__WHAT TO DO__
1. In the profile of John Rainbow, who played the piano when he began singing?
2. List every person named in the profile of John Rainbow other than Rainbow himself. Leave out the title of the talent show.
3. Please echo the part of the profile of John Rainbow starting with "Rainbow first received" and going on through "Talent Show.".

__EXTRACT TO READ__
= Beginning of Section =

The audience, eating and talking, waited patiently, unsure what
to expect.
But when Rainbow took the microphone off its stand and Margery
Eliot began playing a soft jazz riff on the piano, the crowd
fell silent.
"If you could see me now," Rainbow sang in a soft controlled vibrato
that immediately hypnotized the audience. "I think you'd be mine again,
if you could see me now."
One of the few remaining titian's of the jazz swing area, Rainbow
is an East Village resident whose soft ballads and regal voice
have gently persisted amid the din of New York, a city whose
streets hum continuously with the hopes of artist and performers
who have come here to make a name for themselves. Occasionally
these performers rise to the surface of public awareness. More
often their songs sink among the clatter and disappear.
Not so for John Rainbow. A longtime friend of Ruth Ellington--Duke
Ellington's sister-- and former president of the Duke Ellington
Society, Rainbow has performed with Shirley Horn-- the famous
Miles Davis accompanist who passed away in October-- and has
traveled the world with his songs, for which he's received numerous
awards.
His life is a remarkable story of success, disappointment and
ultimately, perseverance.
Rainbow first received recognition for his talent when the music
director of his segregated school in Wheeling, West Virginia,
praised his voice and offered to prepare him for the Major Bowes
Talent Show.
"I was so excited," Rainbow said. "I told her I'd ask my mom and
dad. But my mom said no--because she thought I might win."

= End of Section =

__DATA SEGMENT__
= Beginning of Section =

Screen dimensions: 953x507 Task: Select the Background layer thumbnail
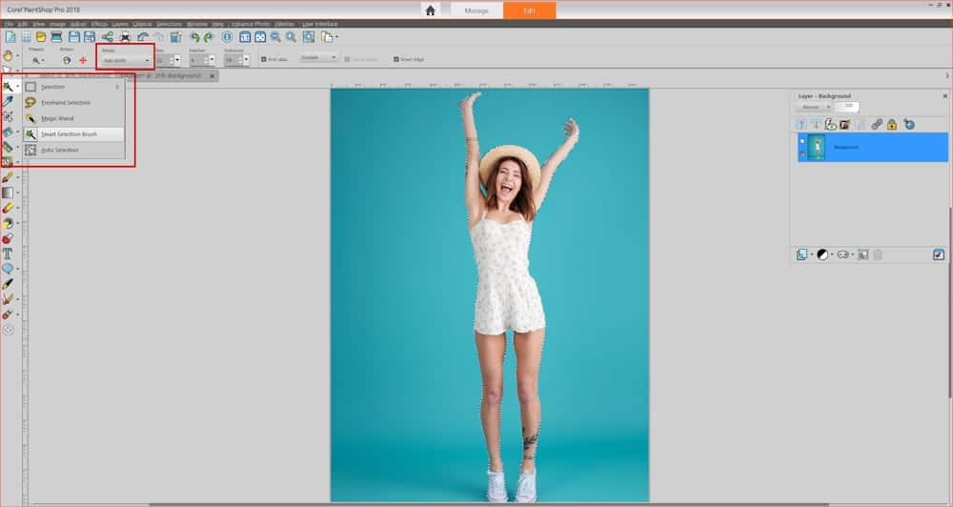[817, 147]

= End of Section =

__PER-TASK OUTPUTS__
1. Margery Eliot

2. Margery Eliot, Ruth Ellington, Duke Ellington, Shirley Horn, Miles Davis

3.
Rainbow first received recognition for his talent when the music
director of his segregated school in Wheeling, West Virginia,
praised his voice and offered to prepare him for the Major Bowes
Talent Show.